Long overdue for an upgrade. (Haven’t bothered looking at new games for a few years now, and video encoding takes just a bit longer than is reasonable. Other than that, it gets the job done.)

In the next couple of months, I’ll probably spend half as much putting together a P4 system with ten times the clock speed and twice the HD space – and then run it into the ground until I get the same “You’re still using a what?” looks from people about it. :smiley:

Hm, I have a compaq bought from the navy exchange back in 97, still chugging along, being used as an email and internet box for pretty much anybody who needs to go online. Never modified and exceedingly stable. Never crashed, still running the original software package of windows 95 and whatever else compaq loaded it with=)

Next is my laptop, a HP pavillion that I bought from the online HP store in 2002, is chugging along fine except for the small incedent of the roomies cat pissing in it. Screen is trashed out but we have it hooked up to an old monitor. It has issues right now, refusing to recognize any form of keyboard so it is about to get dissassembled and checked out as my brother wants an email and cd/dvd burning computer [he has an external dvd burner from sony, and the hp has an internal dvd player/cd recorder in it.] It was a very good outlay of money, and i dont regret spending the $1500 for it.

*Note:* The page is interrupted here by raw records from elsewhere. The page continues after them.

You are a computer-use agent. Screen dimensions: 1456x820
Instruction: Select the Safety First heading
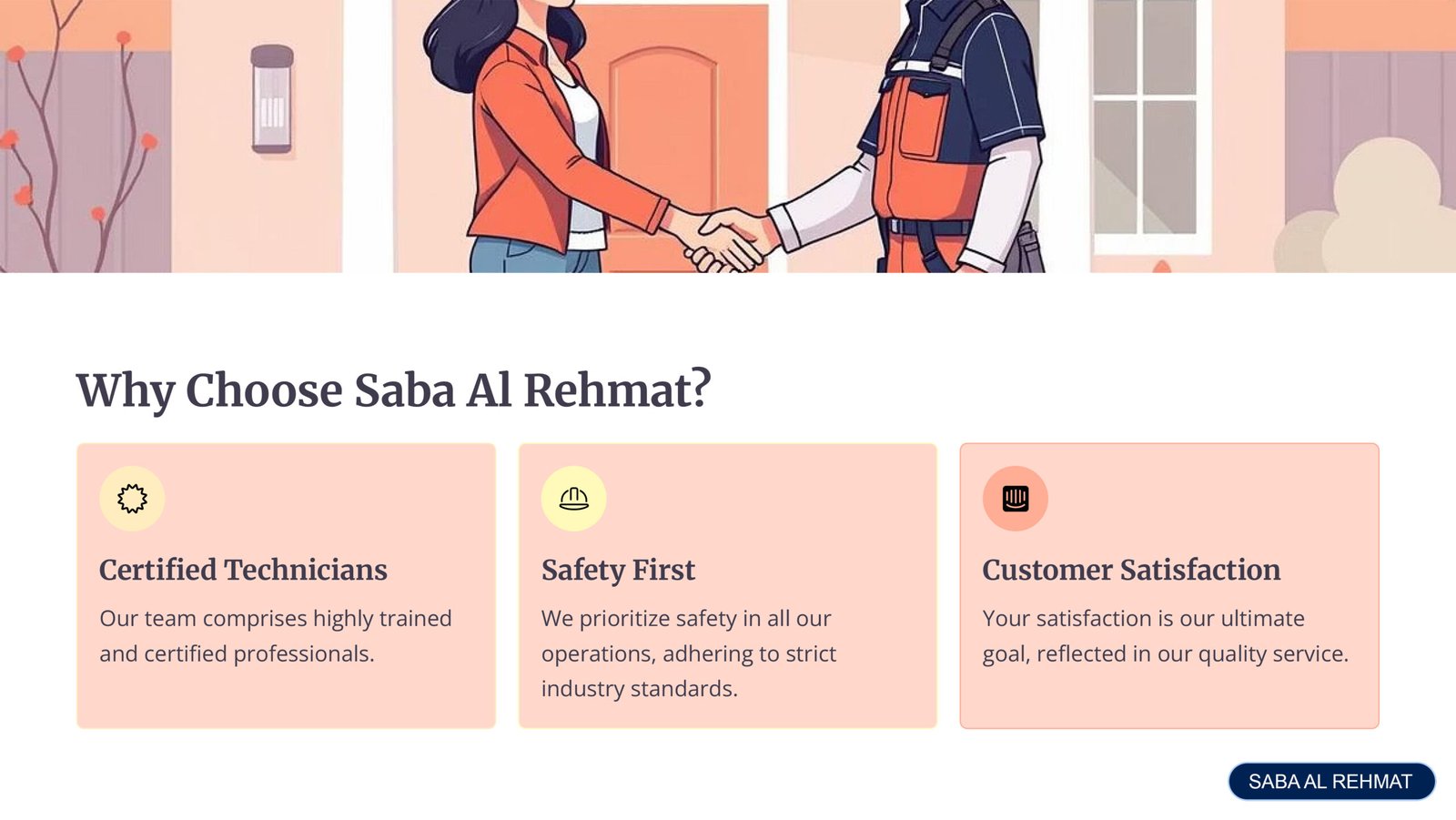tap(618, 571)
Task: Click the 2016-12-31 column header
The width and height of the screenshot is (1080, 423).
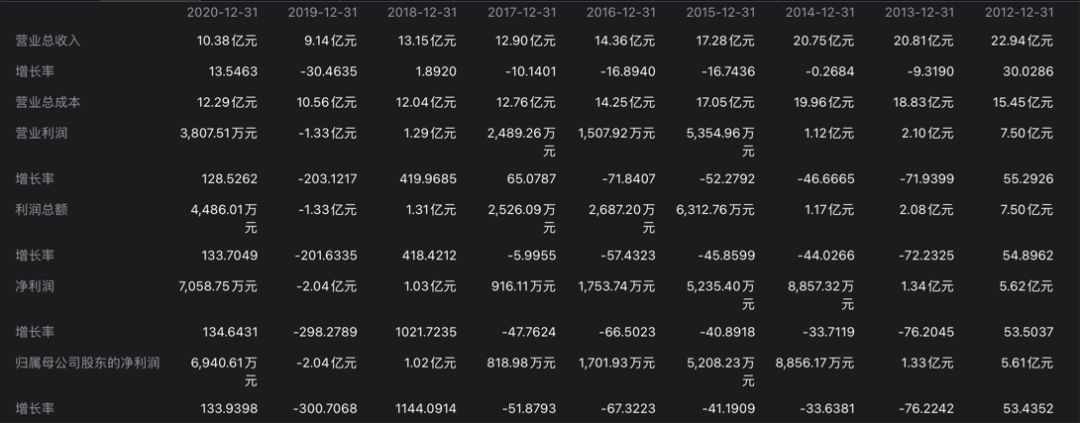Action: (x=621, y=12)
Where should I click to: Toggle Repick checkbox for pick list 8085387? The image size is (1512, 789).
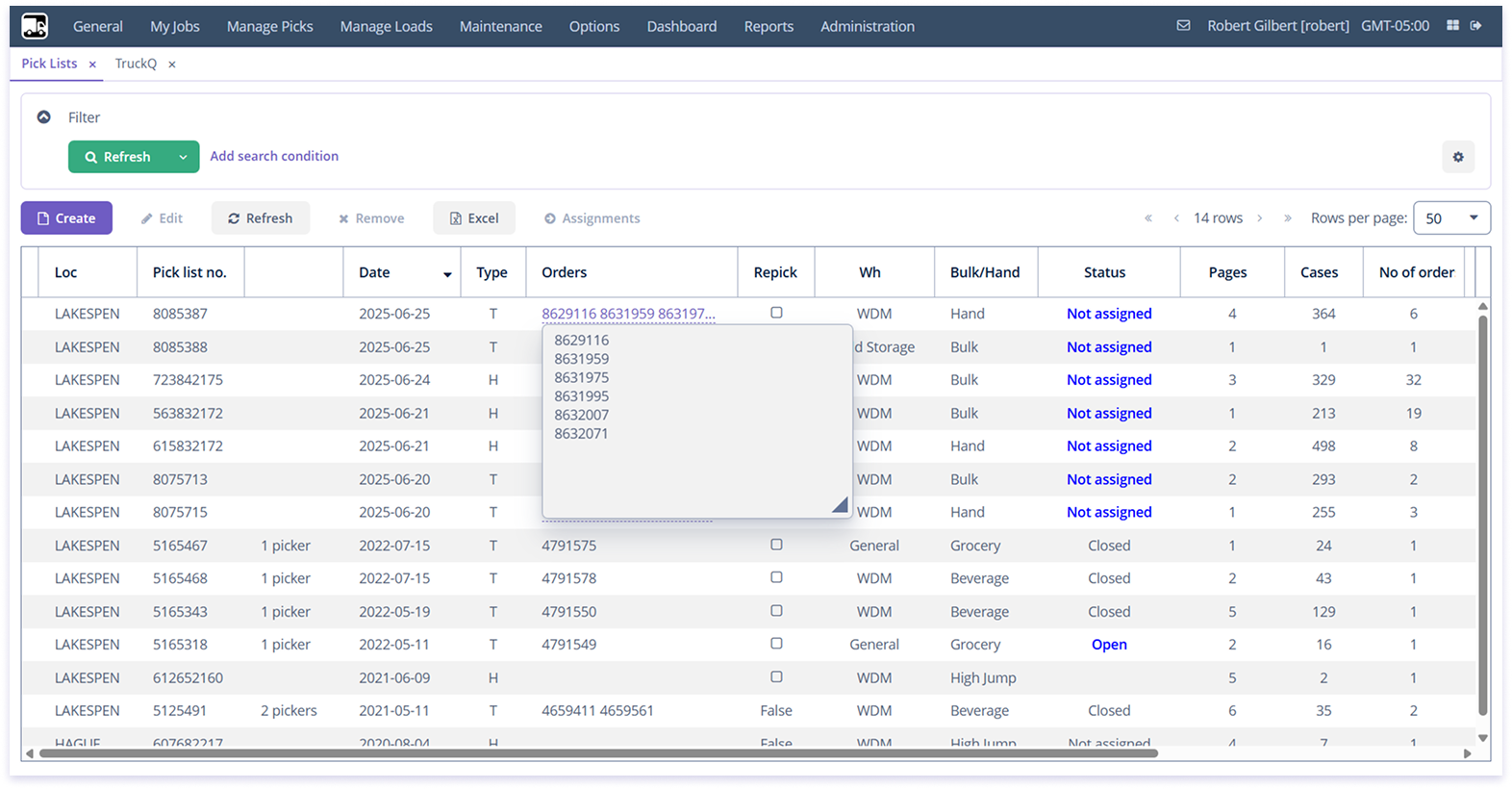tap(776, 313)
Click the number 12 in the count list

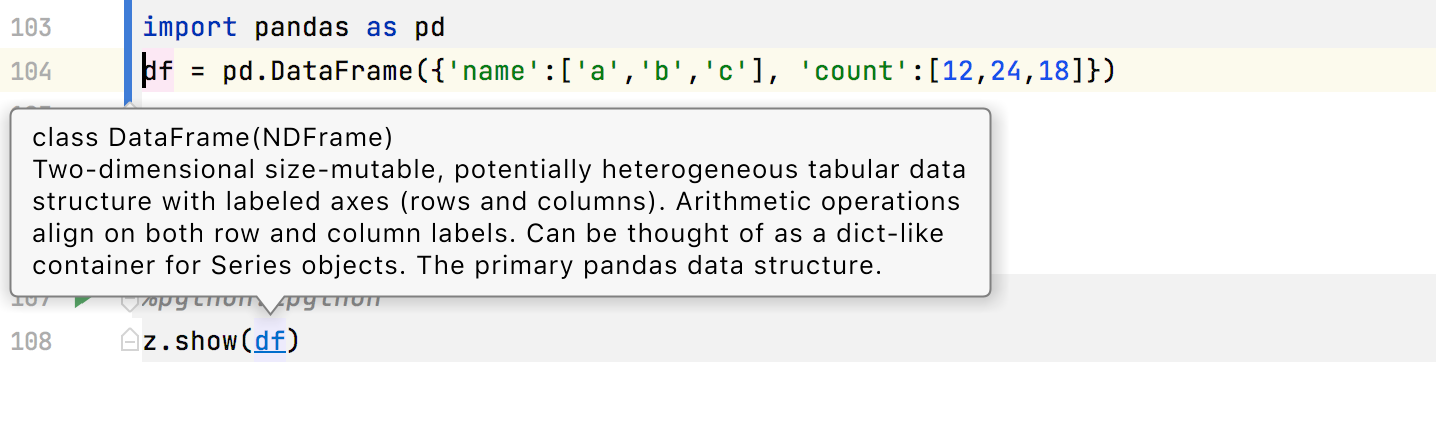958,71
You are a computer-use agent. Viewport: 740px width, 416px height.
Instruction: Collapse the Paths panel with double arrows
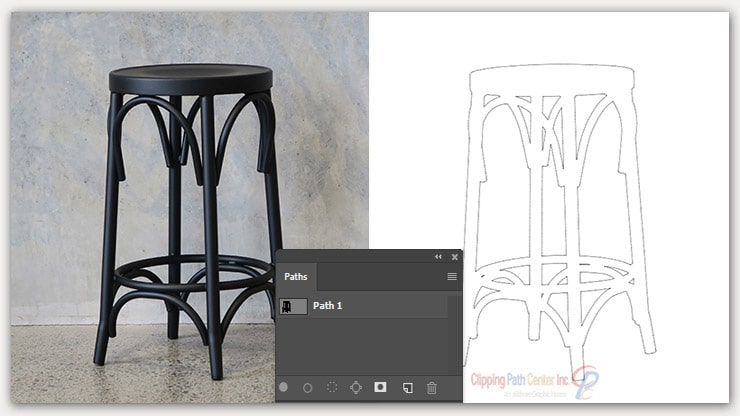click(x=437, y=257)
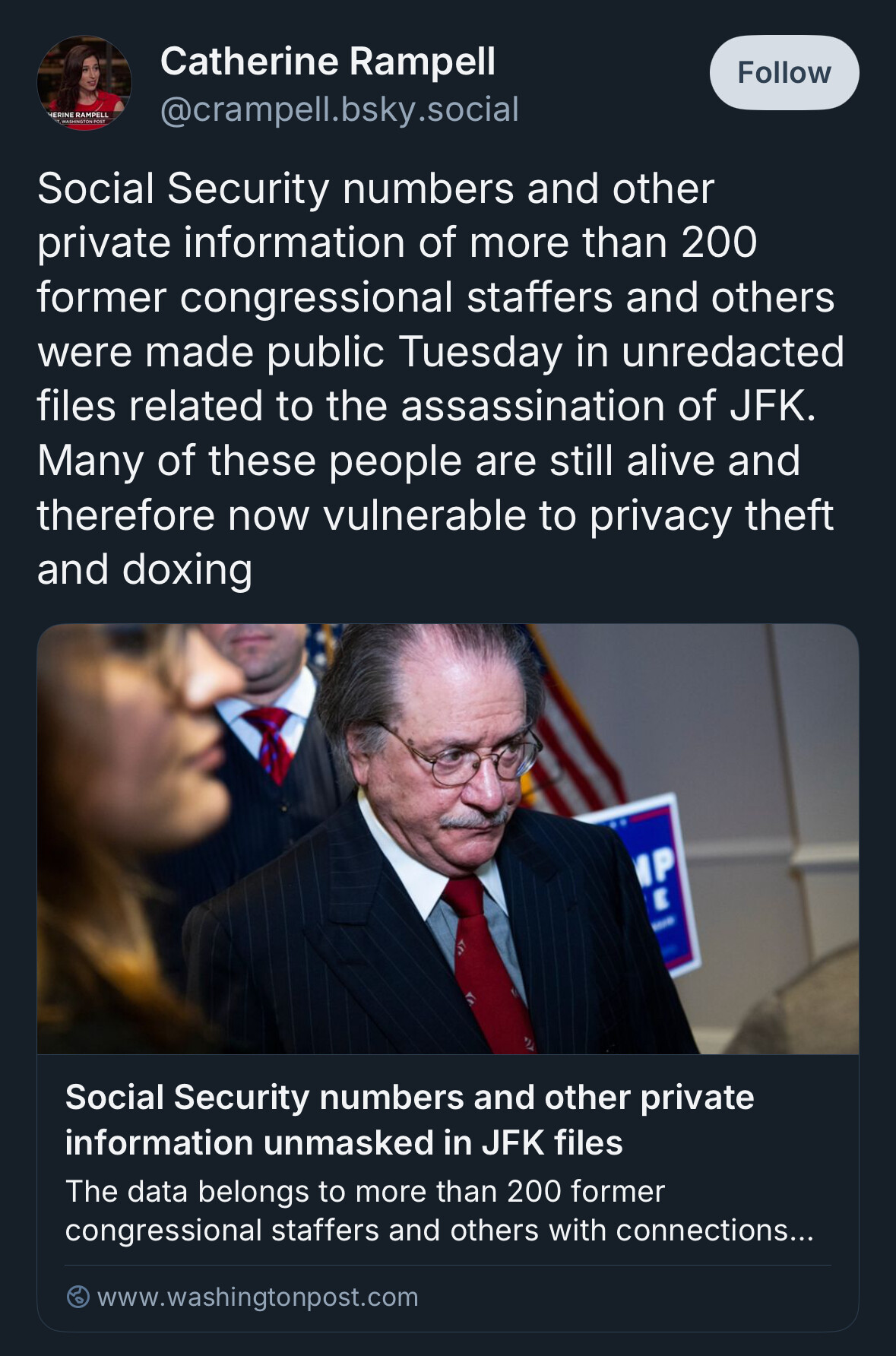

our 3d computer is the bastardized descendant of a box I had made for me in 1995. The case is the only thing that is original, everything else has been replaced over the years. Oh, the 3.25 drive is original, as is the ancient cd drive. Somewhere in the house I have the original HDD. It still has windows 3.1, netscape 2 and an ancient version of norton on it=) and i think the game loaded into the hdd is eye of the beholder 1.

I have 2 amigas, a 1000 and a 500, with the add on hdd for the 500. They both still work and the only reason I changed over to PC was to get online, and they pretty much stopped supporting the amiga and it became impossible to get new games and programs=(

I just built a new computer using a barebones soyo that i got for christmas in 2004, and the money from christmas 2005. I will probably be building my own computers from now on, it is sort of fun [despite a bit of a problem with the HDD i bought, but we got that solved] though I do want to get a new laptop for traveling.

Mine cost about $1400 2 and a bit years ago. My father just bought a bigger and better one for $700 but I don’t begrudge one penny that I spent on mine. I also can’t see any reason to upgrade it, most business apps run better on it than the network at work and who can ever complain about broadband net access?

Mine is about 8 years old I think. The only thing I don’t like about it is that it runs ME, which I hate. The computer itself has been problem-free. My husband bought it for me, and I think he paid around $1200 for it.